Who made up all the rules? We follow them like
fools, believe them to be true, don’t care to think them through.
Odio la Navidad.
Odio muchas cosas, en realidad —y
casi la totalidad de aquello que no odio me es indiferente—. El chocolate
blanco, el cine español, la transpiración corporal, los seres humanos demasiado
mayores o demasiado pequeños… Y, sí, probablemente a ti también.
Pero os aseguro, con la nariz
apuntando al techo y el puño alzado, que estas fechas encabezan mi lista de todo
aquello que debería ser erradicado de la faz de la Tierra.
Si esas pequeñas cosas de mi
especie que huelen mal y juegan como si la vida fuera bonita ya me dan asco el
resto del año, durante estas vacaciones me producen una sensación casi tan
placentera como la extirpación a bocados de los ovarios. Alguien que espero que
ya esté muerto decidió que debían tener vacaciones hasta enero, motivo por el
cual es mucho más fácil verlos alejados de sus prisiones —véase: colegios—,
correteando por doquier y haciéndonos a los demás partícipes de su felicidad
mediante chillidos y risas histéricas. Por si eso no fuera lo suficientemente
malo, sus santos progenitores tienen la desfachatez de permitirlos ejercer la
mendicidad. Estás tú tranquilamente en tu casa, frente al ordenador, sopesando
seriamente a qué página porno piensas dedicarle los próximos minutos, cuando…
¡DING, DONG! Con el mismo humor que un excreguto de cola explosiva te levantas
y acudes a ver quién es el subnormal que osa interrumpir tu sagrado momento de
amor propio, abres la puerta y… ¡niños! ¡Multitud de ellos! Todos sonriendo con
sus bocas diminutas llenas de dientes que desean perder para canjearlos con un
roedor por dinero. Entonces, los muy ilusos, se ponen a emitir sonidos que se
asemejan a un montón de gatitos agonizando al ser atropellados, con la ridícula
intención de exigirte un pago por esa algarabía de sonidos del inframundo.

★ ★ ★ ★

■ **Consigna**
Vuelve a escribir sin cambios el pasaje del texto sobre la Navidad que empieza en "Odio muchas cosas, en" y termina en "de la Tierra.", incluidas estas últimas palabras. El material que viene a continuación no hace falta para nada.

■ **Datos proporcionados**

★ ★ ★ ★

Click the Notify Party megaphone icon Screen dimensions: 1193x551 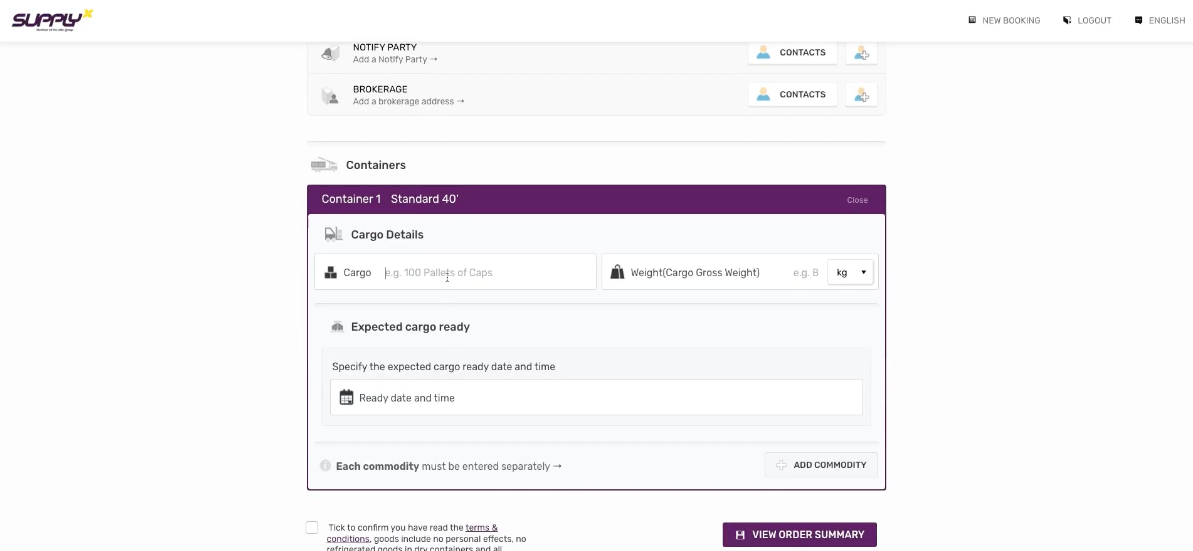coord(331,53)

★ ★ ★ ★

■ **Respuesta**
Odio muchas cosas, en realidad —y
casi la totalidad de aquello que no odio me es indiferente—. El chocolate
blanco, el cine español, la transpiración corporal, los seres humanos demasiado
mayores o demasiado pequeños… Y, sí, probablemente a ti también.
Pero os aseguro, con la nariz
apuntando al techo y el puño alzado, que estas fechas encabezan mi lista de todo
aquello que debería ser erradicado de la faz de la Tierra.